For most people, especially foreigners demanding a “foreign lifestyle,” Korea equals to Seoul, and Seoul equals to Korea. The cosmopolitan city has all the foreign people, expat-catered bars, clubs, and restaurants, and above all, a populace that is both friendly and at times, overly envious of the Western lifestyle that we the foreigners somehow come to define. Living in Seoul makes the Westerner feel like he/she is on the top of the socio-economic food chain, even if the person in question is a mere English teacher without much status or respect back home.

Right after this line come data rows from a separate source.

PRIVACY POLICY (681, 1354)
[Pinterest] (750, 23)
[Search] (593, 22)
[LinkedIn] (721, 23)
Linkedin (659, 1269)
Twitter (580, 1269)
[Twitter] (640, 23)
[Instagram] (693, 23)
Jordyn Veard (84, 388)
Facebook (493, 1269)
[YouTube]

As someone who took the time to travel to every single province in South Korea (plus one in the North), I know such attitude is definitely not prevalent in the entire country. If anything, in the parts of the country where only the well-heeled foreigners dare to venture, the local reaction to the presence of people with different beliefs (whether they are real foreigners or “foreigner-like” Seoulites) can sometimes get rather, eh, interesting. Being envious of the foreigners may not be suitable, and in the worse-case scenario, be something completely despicable and spite-worthy.
But of course, traveling for few days is one thing and living for a couple months is another. After all, in a society with convenient cross-country transportation links, high-speed, relatively uncensored Internet connections (on a side note, I do want to log on to the North Korean official news site at www.kcna.co.jp though), and rapid movements of people, the prevailing attitudes across the social spectrum cannot be THAT different.
And plus, it is a small country, with a mono-ethnic population, with relatively balanced developments and income in different regions so that people’s way of thinking should not see much regional differences. Sure, if foreign presence is rare, people may have certain negative first impressions (consistent with their inherent judgmental nature), but as time goes by and the foreigner is somehow more felt as a part of the local community, I suppose the REAL nature of the locals should come out?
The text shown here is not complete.